• EXERCISE SET:
- 1) According to the William Gilbert text, in what town was Gilbert born, and on what date?
- 2) Write the next part of the William Gilbert biography, picking up after its final sentence.

William Gilbert founded the scientific study of magnetism and is regarded, together with Galileo, as a founding father of experimental science.
A forceful advocate of the power of the scientific experiment, Gilbert discovered that our planet has two magnetic poles; he defined these poles correctly and established that the earth behaves like a giant magnet.
He correctly deduced that in everyday magnets, magnetism is caused by an organized form of the material the magnet is made of.
Gilbert created the world’s first electroscope to detect electric charge and coined the Latin word electricitas, which soon became the English word electricity.
Gilbert was a part-time scientist. By profession, he was an eminent doctor of medicine, eventually becoming President of London’s College of Physicians and personal physician to Queen Elizabeth and King James. He spent a large amount of his own wealth funding his scientific experiments.
Beginnings
William Gilbert was born into a prosperous family in the town of Colchester, England on May 12, 1544.
William’s mother was Elizabeth Coggeshall. He was the first of four children.
Sadly, William’s mother died when he was young. William’s father then married Jane Wingfield, and in the fullness of time, seven more children were born into the Gilbert family.

• DATASET EXTRACT:
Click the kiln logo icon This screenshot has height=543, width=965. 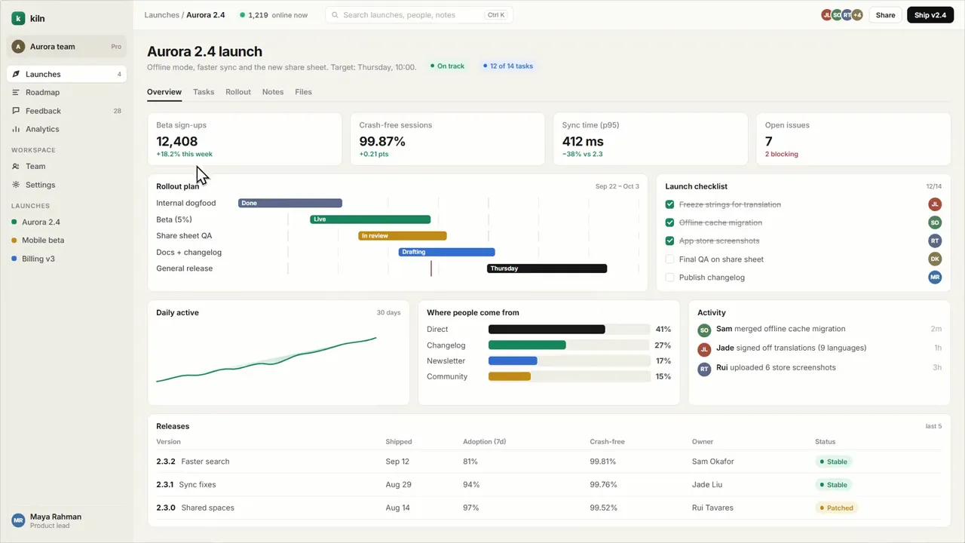coord(18,18)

• EXPECTED RESPONSES:
- 1) Colchester, England, on May 12, 1544.

- 2)
Education
In his early years, William was schooled at Colchester Royal Grammar School.
In 1558, almost on his fourteenth birthday, he began studying at the University of Cambridge, where after 11 years as a student and fellow of St. John’s College, he qualified as a physician.
Details about Gilbert’s life are sketchy, because his personal papers were lost in the Great Fire of London in 1666. We know that at Cambridge he owned some of the works of Galen, Aristotle, and Dioscorides. So, remarkably, the knowledge he acquired was little different from that transmitted to medical students 1,500 years earlier in Greece or Rome.
His progress in terms of degrees was:
- 1561: Bachelor of Arts (B.A.)
- 1564: Master of Arts (M.A.)
- 1569: Doctor of Medicine (M.D.)
Renaissance Italy
After spending a year as bursar of St. John’s College, Gilbert worked as a physician.
In the early 1570s he probably traveled to Italy to practice for two years or so. Contrary to myth, he did not meet Galileo there: Galileo was under 10 years old at this time.
Clipping Aristotle’s Wings
In renaissance Italy, Gilbert would have encountered skepticism about Aristotle’s works, possibly for the first time, because his alma mater, Cambridge, was strongly Aristotelian.
Aristotle’s incorrect view of how nature and the universe worked had dominated European thinking for almost two millennia. There could be no hope of scientific breakthroughs until his doctrines were dismantled. John Philoponus made a serious challenge to them in the sixth century.
A year before Gilbert’s birth, Nicolaus Copernicus had issued a momentous challenge to both Aristotle’s physics and the Church, with his book The Revolutions of the Celestial Spheres. Copernicus proposed that all planets, including the earth, orbit the sun. He removed the earth from its Aristotelian place at the center of the universe.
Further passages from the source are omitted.